SÃO PAULO, SP (FOLHAPRESS) – Quando as chuvas atingiram Santa Cruz do Sul (RS), o professor de jornalismo Willian Araujo se viu obrigado a usar o rádio de pilhas para buscar mais informações sobre o que estava acontecendo. Com problemas de conexão com a internet e falhar na energia elétrica, o aparelho virou a melhor maneira de receber informações seguras.
Ele havia comprado o rádio no ano passado, quando foi assistir, no estádio da cidade, o jogo do time do qual é torcedor, o Internacional, contra o time local, o Avenida.
“Soube que a babá dos meus filhos não conseguiria chegar aqui [em casa] por causa das informações sobre as enchentes”, exemplifica.
A proposta de criar uma campanha para arrecadar rádios de pilha para os atingidos pelas enchentes que estão em áreas isoladas e na zona rural ganhou impulso graças à experiência da professora de direito Grace Kellen de Freitas Pellegrini.

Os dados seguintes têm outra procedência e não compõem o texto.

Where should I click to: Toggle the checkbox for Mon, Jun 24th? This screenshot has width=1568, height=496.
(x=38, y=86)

Ela conta que o rádio é fundamental na comunicação com os moradores de áreas rurais mesmo em tempos normais. “Existem muitos trabalhadores rurais que fazem suas tarefas ouvindo rádio”, diz.
Ela é coordenadora do curso de direito e do escritório de prática da Universidade de Santa Cruz do Sul (Unisc), da qual Araujo também é professor, e diz que já usa boletins de rádio para se comunicar com as populações de áreas mais afastadas de Verâncio Aires e Sobradinho, onde ficam os campi da instituição em que atua.

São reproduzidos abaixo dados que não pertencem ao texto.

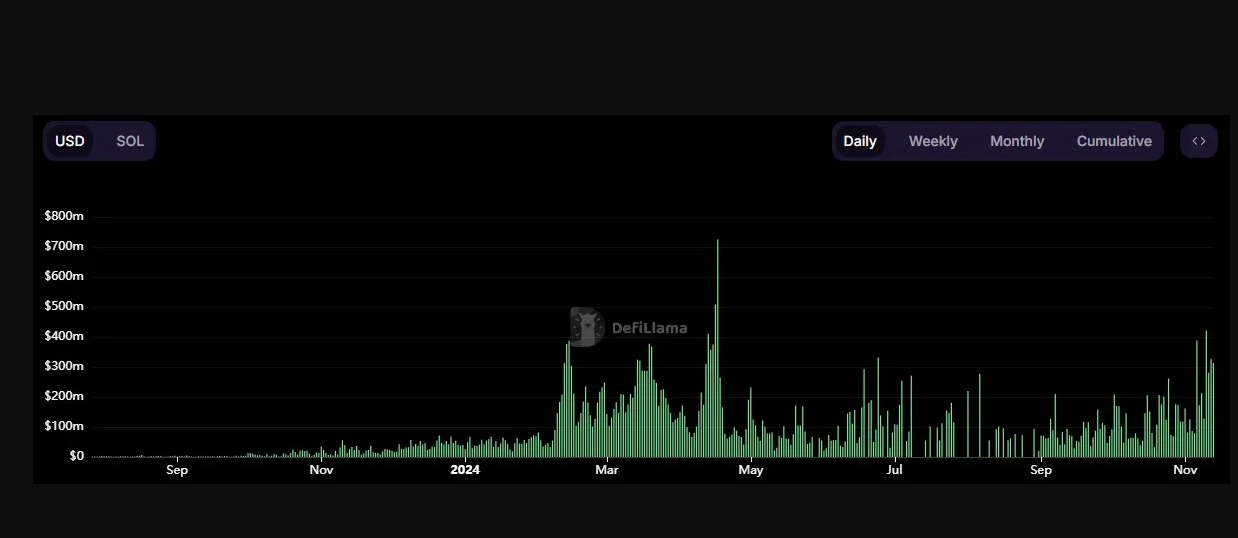Click the $500m y-axis label
Screen dimensions: 1238x538
tap(64, 306)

Os informativos servem normalmente para oferecer informações sobre direitos dos trabalhadores e oferecem os serviços dos estagiários da Unisc. “As pessoas comentam nas ruas dessas cidades que nos ouviram ou que alguém falou que nos ouviu”, conta.
Agora, com o agravamento da situação, ela diz que o meio de comunicação se tornou ainda mais necessário. “As pessoas precisam saber dos direitos delas e de como fazer para exercer cada um deles”, diz. Por isso, ela defendeu a ideia de doar rádios.

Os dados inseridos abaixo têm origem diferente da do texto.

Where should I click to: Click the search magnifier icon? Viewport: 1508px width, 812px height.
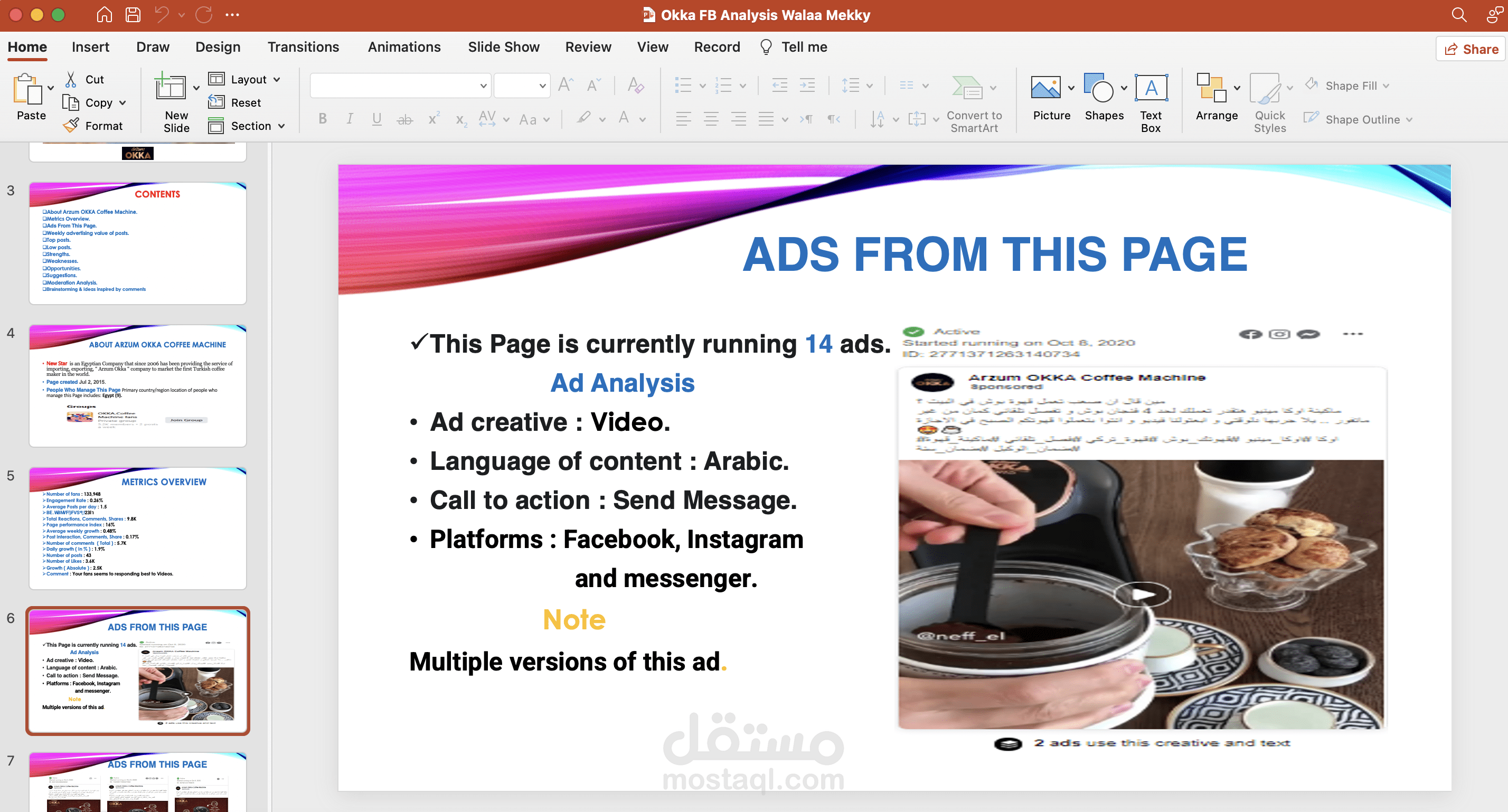click(x=1459, y=15)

A vantagem é que o equipamento não depende de energia elétrica e as ondas de transmissão chegam onde nem sempre a internet está disponível. “Existem muitas pessoas ilhadas, cujo acesso depende de barcos e helicópteros. A ideia é mantê-las bem informadas”, fala.
Para que os rádios cheguem a quem precisa deles, a ideia de Araujo e Grace é que eles sejam distribuídos pela Defesa Civil. Entre as prioridades na região está o município de Sinimbú, um dos mais devastados pelas enchentes.
Santa Cruz do Sul é um município com um parque industrial relacionado à produção de tabaco e agricultura familiar em suas áreas rurais. Araujo diz que as comunidades mais atingidas foram Rio Pardinho, na zona rural, e Várzea, na periferia da área urbana. “Além das pessoas que estão sem luz, muitos perderam seus eletrodomésticos”, comenta o professor.
Segundo ele, a rádio tem um papel importante também por transmitir informações confiáveis e tentar conter a onda de notícias falsas que estão circulando na região das enchentes. “A gente sabe que as pessoas estão precisando prioritariamente de água, comida e roupas, mas elas precisam também saber o que está acontecendo”, opina.
A iniciativa da Unisc recebeu o apoio de diversas entidades ligadas à radiofusão, como a Associação Brasileira de Emissoras de Rádio e Televisão (Abert), a Associação Gaúcha de Emissoras de Rádio e Televisão (Agert), Associação Brasileira de Rádios Comunitárias (Abraço), Museu Brasileiro de Rádio e Televisão. A Universidade Federal de Santa Maria (UFSM) também aderiu.
A Unisc está transmitindo boletins informativos diários em sua rádio, no ar desde 2022. Ironicamente, Araujo foi na época um dos professores contrários à instalação da antena de transmissão, por considerar que o custo era muito elevado. “Na época, eu achei que o custo era muito alto e seria melhor investirmos aquele dinheiro na produção de conteúdo digital”, diz. A realidade atual o fez ver que estava enganado naquela época.